(Text segment Opens)

Postdoctoral Fellows working with Drs. Collins and Clifasefi will have the opportunity to engage in research and clinical opportunities in the context of NIH-funded research trials developing and evaluating harm reduction interventions for chronically homeless individuals with substance-use disorders. Postdoctoral Fellows will also gain experience in grant-writing, conducting advanced statistical analyses, publishing research findings in academic journals and building an independent line of research in a related area. Additional opportunities include qualitative data collection and analysis. Strong scientific writing skills and/or experience with advanced quantitative (e.g., generalized linear modeling, growth modeling, SEM) or qualitative methods (e.g., classic content analysis and/or grounded theory analysis) are preferred but not required. Women and members of groups that are underrepresented in behavioral research are encouraged to apply.
Susan E. Collins, PhD is a licensed clinical psychologist and Research Assistant Professor at the University of Washington – Harborview Medical Center. She has over 15 years of experience in alcohol treatment research, and has disseminated this work in four dozen book chapters, abstracts and peer-reviewed articles. Her current research program focuses on developing and evaluating harm-reduction and motivational interventions targeting substance-use disorders as well as integrating qualitative, quantitative, and community-based participatory methods to more comprehensively investigate causes and correlates of initiation, maintenance and change in substance-use behaviors. She currently holds a Career Transition Award from NIAAA and is a recent awardee of the G. Alan Marlatt Memorial Research Award for contributions to alcohol research.

(Text segment Closes)

Problems to solve:
- a) In the fellowship description, what award does Susan E. Collins currently hold from NIAAA?
- b) Extend the fellowship description, starting right after its final sentence.
The material after this point is not needed.

(Data provided Opens)

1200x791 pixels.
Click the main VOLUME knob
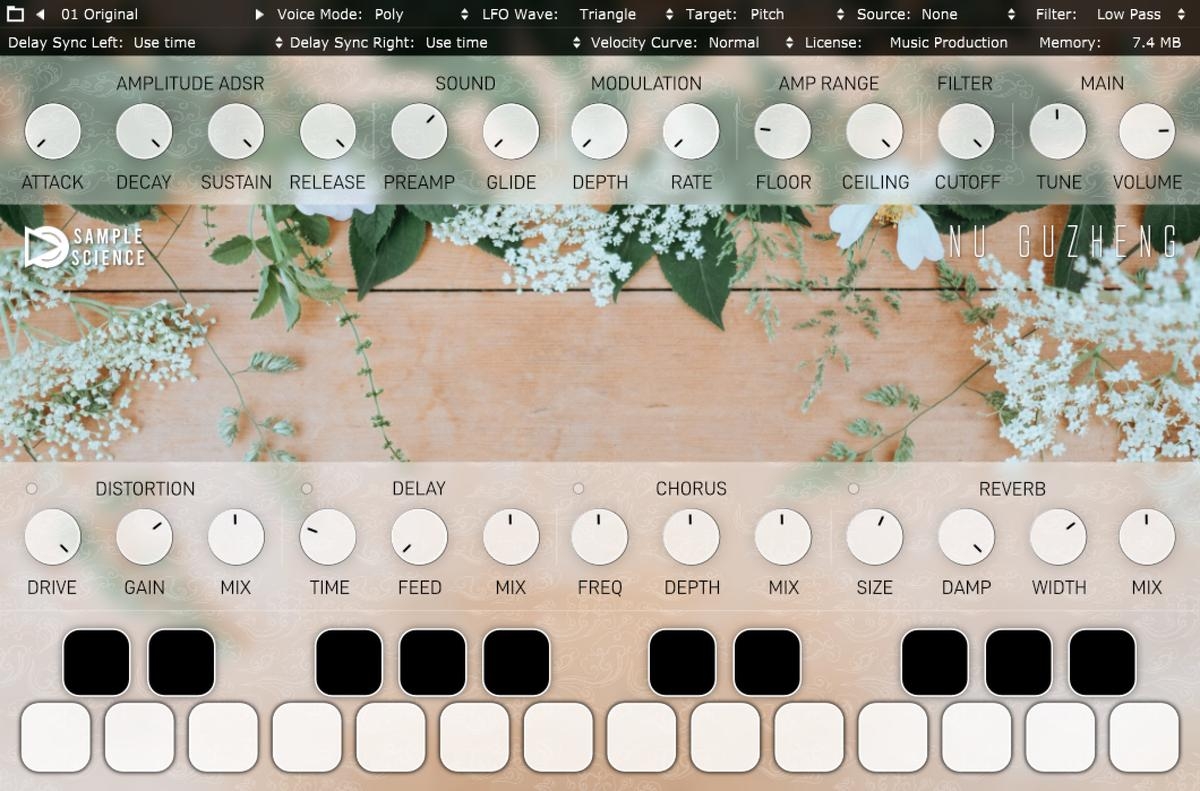(x=1147, y=132)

(Data provided Closes)

Solved tasks:
- a) A Career Transition Award.

- b)
Seema Clifasefi, PhD is an Assistant Professor at the Center for the Study of Health and Risk Behaviors in the Psychiatry and Behavioral Sciences Department at the UW. She is a cognitive/experimental psychologist by training, but after her postdoctoral fellowship at the Addictive Behaviors Research Center between 2003-2006, her research trajectory shifted towards clinically focused, alcohol intervention research. Her most recent work focuses on the development, evaluation, and dissemination of a comprehensive, multi-dimensional program that aims to improve alcohol, health, and quality of life related outcomes for chronically homeless individuals with alcohol problems.